Beck, who visited Korea in March said, “South Korea, where modernization has been extreme, is at grave risk with many dangers.” His words resonated here, because we had just suffered the Taean oil spill, the Namdaemun arson, the attempted kidnapping of a child caught on CCTV, and the discovery of a rat’s head in shrimp crackers.
Those were relatively mild risks. The fear of mad cow disease has driven the people to a near state of panic. On top of that, we have avian influenza spreading in Korea.
The earthquake across the border in China doubled our sense of crisis.

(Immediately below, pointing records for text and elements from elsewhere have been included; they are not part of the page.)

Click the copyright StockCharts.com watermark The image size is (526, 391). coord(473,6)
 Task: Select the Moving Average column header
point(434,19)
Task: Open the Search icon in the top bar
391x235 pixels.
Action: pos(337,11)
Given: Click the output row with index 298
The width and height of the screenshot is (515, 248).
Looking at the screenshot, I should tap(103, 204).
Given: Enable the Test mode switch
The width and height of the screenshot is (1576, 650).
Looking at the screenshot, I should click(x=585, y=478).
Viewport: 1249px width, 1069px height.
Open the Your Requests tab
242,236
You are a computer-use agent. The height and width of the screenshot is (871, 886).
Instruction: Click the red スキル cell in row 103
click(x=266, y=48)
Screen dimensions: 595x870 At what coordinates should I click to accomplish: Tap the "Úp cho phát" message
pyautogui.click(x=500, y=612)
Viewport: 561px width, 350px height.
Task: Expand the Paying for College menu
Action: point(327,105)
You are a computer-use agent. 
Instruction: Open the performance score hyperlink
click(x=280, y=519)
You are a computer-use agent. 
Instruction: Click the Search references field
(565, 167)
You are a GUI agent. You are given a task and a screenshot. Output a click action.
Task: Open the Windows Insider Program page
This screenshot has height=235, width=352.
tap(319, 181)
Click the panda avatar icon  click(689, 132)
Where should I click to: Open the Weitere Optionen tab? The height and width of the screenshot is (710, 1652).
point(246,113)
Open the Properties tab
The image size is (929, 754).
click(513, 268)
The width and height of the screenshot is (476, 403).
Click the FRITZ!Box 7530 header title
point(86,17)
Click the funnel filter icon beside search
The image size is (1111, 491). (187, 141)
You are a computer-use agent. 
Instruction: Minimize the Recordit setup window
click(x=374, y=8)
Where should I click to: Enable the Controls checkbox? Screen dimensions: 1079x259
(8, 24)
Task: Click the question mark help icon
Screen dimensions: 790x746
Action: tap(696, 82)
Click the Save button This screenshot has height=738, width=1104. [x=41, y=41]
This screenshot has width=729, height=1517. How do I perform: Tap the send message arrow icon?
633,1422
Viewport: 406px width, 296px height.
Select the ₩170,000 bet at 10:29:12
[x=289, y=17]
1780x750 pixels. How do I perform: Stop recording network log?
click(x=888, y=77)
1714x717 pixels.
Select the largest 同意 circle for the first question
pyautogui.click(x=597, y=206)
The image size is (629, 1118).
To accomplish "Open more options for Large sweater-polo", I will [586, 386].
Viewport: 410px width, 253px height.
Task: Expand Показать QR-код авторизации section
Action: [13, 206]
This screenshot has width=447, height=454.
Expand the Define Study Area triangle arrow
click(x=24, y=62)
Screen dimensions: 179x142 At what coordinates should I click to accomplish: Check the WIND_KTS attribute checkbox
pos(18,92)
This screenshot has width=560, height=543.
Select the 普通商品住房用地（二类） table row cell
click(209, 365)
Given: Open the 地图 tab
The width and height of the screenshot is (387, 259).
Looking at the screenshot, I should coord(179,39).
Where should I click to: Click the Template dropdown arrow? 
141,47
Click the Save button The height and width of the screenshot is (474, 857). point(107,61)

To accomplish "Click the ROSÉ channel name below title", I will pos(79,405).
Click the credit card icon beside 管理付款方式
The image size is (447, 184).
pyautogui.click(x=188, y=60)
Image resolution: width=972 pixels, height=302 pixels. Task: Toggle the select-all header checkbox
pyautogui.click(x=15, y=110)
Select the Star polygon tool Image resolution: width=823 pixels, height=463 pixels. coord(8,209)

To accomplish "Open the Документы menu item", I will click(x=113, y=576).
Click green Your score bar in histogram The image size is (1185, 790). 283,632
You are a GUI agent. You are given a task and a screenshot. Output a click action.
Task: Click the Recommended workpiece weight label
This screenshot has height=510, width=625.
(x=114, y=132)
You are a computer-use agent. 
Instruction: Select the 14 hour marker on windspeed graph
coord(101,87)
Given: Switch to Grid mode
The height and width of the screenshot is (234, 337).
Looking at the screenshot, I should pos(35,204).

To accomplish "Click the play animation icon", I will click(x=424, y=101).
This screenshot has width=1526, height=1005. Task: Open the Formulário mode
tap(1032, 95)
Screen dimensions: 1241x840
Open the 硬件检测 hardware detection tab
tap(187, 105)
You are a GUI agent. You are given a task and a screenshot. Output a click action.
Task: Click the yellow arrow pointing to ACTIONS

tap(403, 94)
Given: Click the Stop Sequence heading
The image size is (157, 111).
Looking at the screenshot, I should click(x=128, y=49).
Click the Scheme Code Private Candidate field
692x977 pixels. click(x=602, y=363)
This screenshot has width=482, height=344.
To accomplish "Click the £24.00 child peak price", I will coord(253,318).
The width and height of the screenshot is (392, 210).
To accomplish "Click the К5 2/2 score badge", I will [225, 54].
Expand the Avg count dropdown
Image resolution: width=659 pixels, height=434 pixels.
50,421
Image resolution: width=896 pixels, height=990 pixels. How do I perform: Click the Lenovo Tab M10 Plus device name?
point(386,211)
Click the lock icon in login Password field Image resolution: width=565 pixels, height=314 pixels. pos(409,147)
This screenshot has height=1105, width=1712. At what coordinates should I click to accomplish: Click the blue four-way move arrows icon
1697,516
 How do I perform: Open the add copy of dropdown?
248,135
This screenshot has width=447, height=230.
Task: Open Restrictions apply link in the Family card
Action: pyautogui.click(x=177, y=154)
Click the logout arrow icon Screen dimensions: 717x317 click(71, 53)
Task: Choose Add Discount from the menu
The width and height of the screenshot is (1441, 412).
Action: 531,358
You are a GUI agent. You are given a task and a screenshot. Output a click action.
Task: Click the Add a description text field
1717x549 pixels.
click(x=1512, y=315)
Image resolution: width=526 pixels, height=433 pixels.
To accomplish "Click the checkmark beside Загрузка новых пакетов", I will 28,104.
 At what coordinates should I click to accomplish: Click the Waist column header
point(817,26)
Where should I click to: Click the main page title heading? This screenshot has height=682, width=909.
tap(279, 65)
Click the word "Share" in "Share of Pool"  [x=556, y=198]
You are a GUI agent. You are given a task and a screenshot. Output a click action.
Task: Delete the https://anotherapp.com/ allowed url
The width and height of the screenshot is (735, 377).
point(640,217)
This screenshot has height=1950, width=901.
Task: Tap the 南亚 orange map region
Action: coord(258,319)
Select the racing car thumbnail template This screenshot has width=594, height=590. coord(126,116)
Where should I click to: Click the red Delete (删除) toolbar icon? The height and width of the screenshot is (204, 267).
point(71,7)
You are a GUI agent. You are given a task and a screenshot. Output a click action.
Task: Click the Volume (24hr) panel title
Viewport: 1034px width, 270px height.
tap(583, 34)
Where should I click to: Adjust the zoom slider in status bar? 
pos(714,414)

Beck wrote, “It is important for the state to carefully discuss with the people what risks they can handle and what risks it would first manage and thus come up with an agreement.”
If risk society is an inherent characteristic of modern society, the state’s and government’s duty is to manage risk and safeguard its people.
This is something the new administration should listen to.

*The writer is a deputy culture and sports editor of the JoongAng Ilbo.